JOHANNESBURG, South Africa — Flooding at Kruger National Park, a top tourist destination in South Africa, has deluged guest camps, swallowed roads and bridges with rushing water and forced helicopter evacuations of lodges and picnic sites.
Kruger park officials issued an urgent warning that gates and roads had been closed because of heavy rainfall. January is a summer month in southern Africa, and the height of the rainy season.
As of Thursday, 70 park visitors and 10 park staff have been evacuated from the park, officials said.
"Guests are urged to exercise caution around rivers as crocodiles are likely to be in flat areas," an advisory said.
A park spokesman told South Africa's Times newspaper that six tourists on a game-viewing drive had to be airlifted by helicopter after getting stuck at a picnic site. Members of the group were treated for minor injuries.

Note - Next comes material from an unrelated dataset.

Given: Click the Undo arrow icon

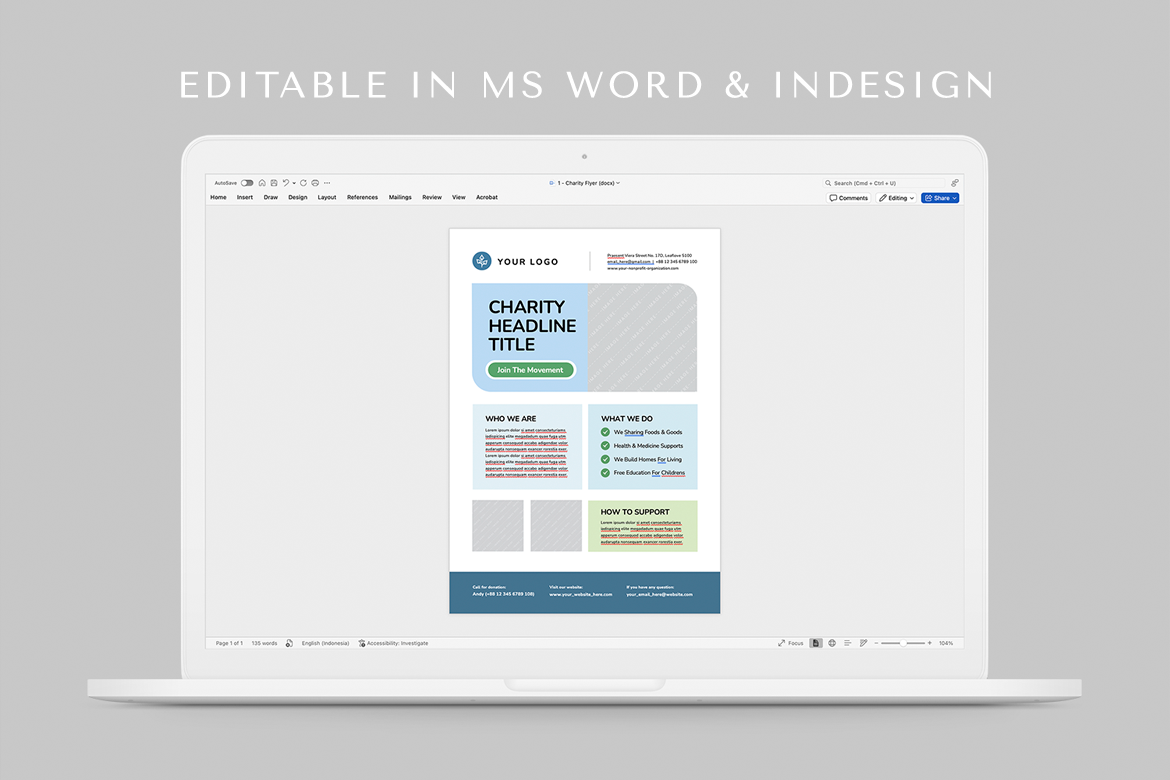Looking at the screenshot, I should 285,183.
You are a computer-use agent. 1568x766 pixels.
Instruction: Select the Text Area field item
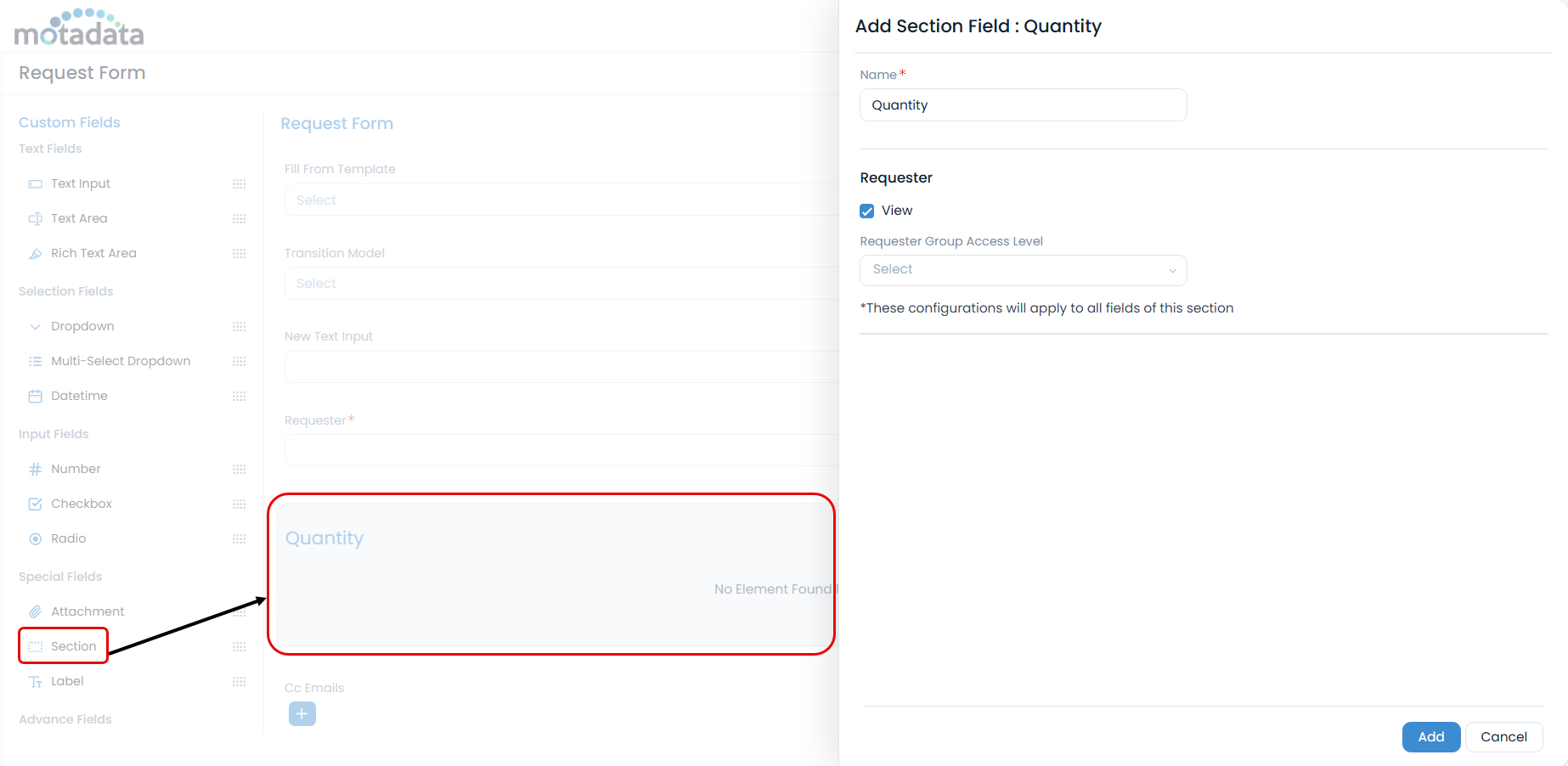[79, 219]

About 30 people were reportedly rescued from a camp site in Lower Sabie, while a private game lodge at the park, Phinda, was also said to be under water and was evacuated.

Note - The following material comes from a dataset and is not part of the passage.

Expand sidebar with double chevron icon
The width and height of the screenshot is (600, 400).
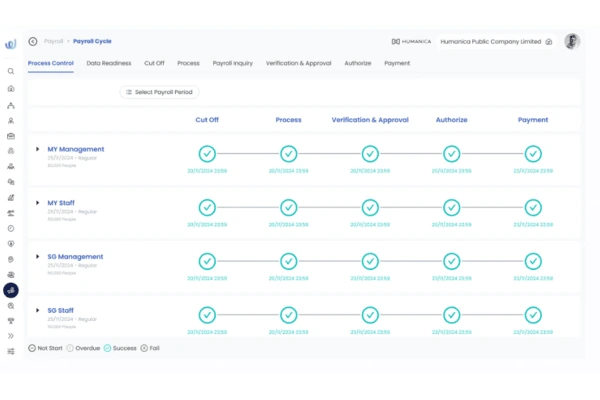click(10, 336)
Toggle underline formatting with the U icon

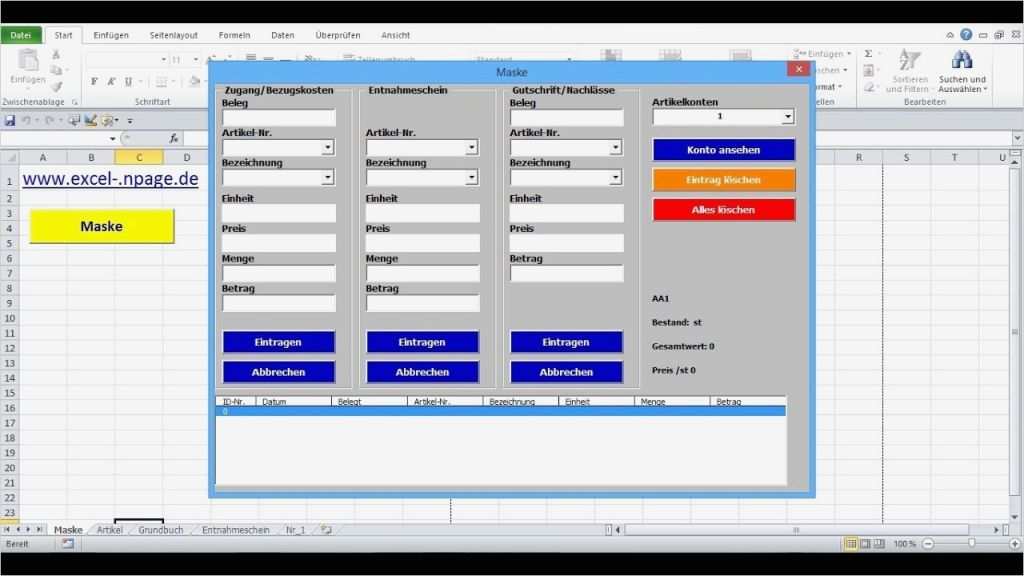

Kruger park is one of the main safari destinations in Africa; nearly 1.5 million people visit it every year.
Just outside the park, in the area around Hoedspruit, flooding left residents stranded, and nearly 150 people were rescued by helicopter from the roofs of their homes. In the Bushbuck ridge area, also near the park, 600 students trapped by the floods were rescued from their schools.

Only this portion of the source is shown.